## Passage
+ + + +
Artificial Intelligence: The double-edged sword redefining education
Opinion
By
Robert Wesonga
| Apr 19, 2026
You do not have to be a cynic to doubt who has written this. Not even a doubting Thomas, or a jealous person who goes green with envy when they see glitter from somewhere that is not theirs. Because by the time you are done reading this article, you should be able to imagine that it has been written by Artificial Intelligence (AI), in its entirety. For that is how far along we have come since the arrival of AI and its attendant machine learning.
We are now happy to cheer AI and marvel that soon we will be able to graduate with AI-assisted accolades. In which case, you wonder whether it will be AI or human beings graduating. In retrospect, it should not take a cynic to know that AI has made teaching and learning more efficient; it has improved the functionality of search engines such as Google, and information repositories like Wikipedia. AI is driving the teaching and learning agenda faster than the legendary Concorde could ever fly from London to New York.
Recently, while having innocent banter with friends, some naughty fellow mentioned that soon human beings will be able to leave the task of conceiving and bearing children to Artificial Intelligence. It was all funny, until one of us mentioned how this situation was going to put all men out of work. What followed was a debate about how the most unimaginable of stuff now happens – courtesy of technology and innovation.
+ + + +
## Dataset section
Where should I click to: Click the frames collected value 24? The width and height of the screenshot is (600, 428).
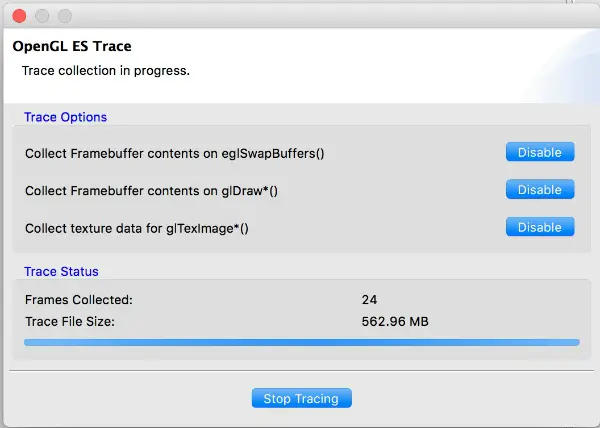point(369,299)
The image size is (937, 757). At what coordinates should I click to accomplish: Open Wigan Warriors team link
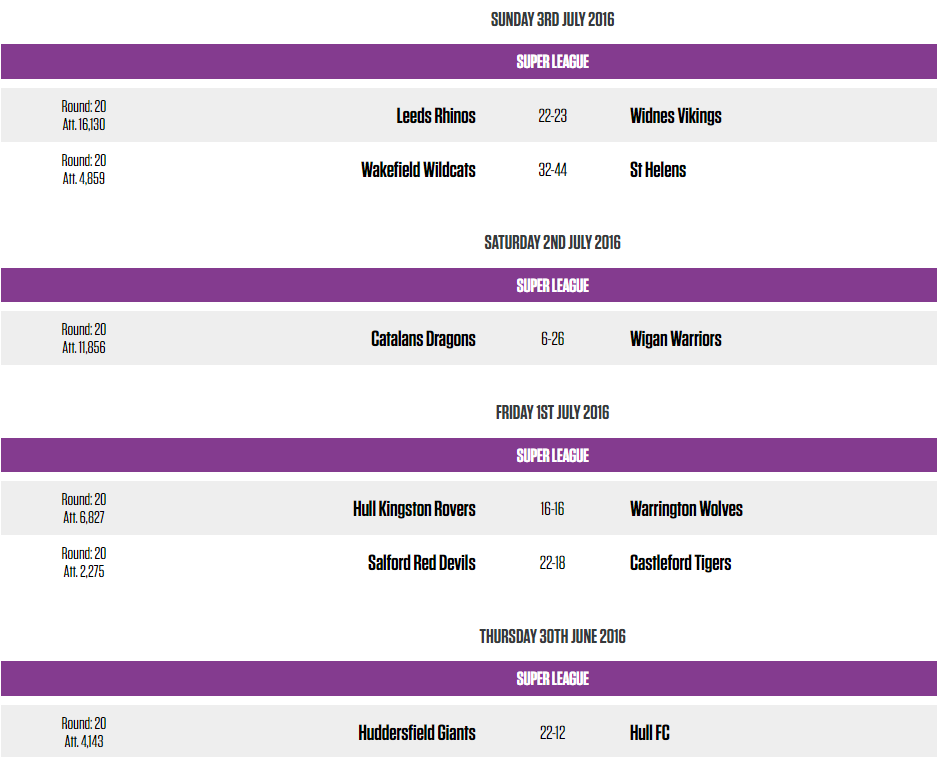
+ + + +
## Work required
Edit the opinion piece on AI in education by rewriting its words starting at "We are now happy" and ending at "to New York.", with "Wikipedia" changed to "Britannica". The material comes from a different source than the opinion piece.

## Reply
We are now happy to cheer AI and marvel that soon we will be able to graduate with AI-assisted accolades. In which case, you wonder whether it will be AI or human beings graduating. In retrospect, it should not take a cynic to know that AI has made teaching and learning more efficient; it has improved the functionality of search engines such as Google, and information repositories like Britannica. AI is driving the teaching and learning agenda faster than the legendary Concorde could ever fly from London to New York.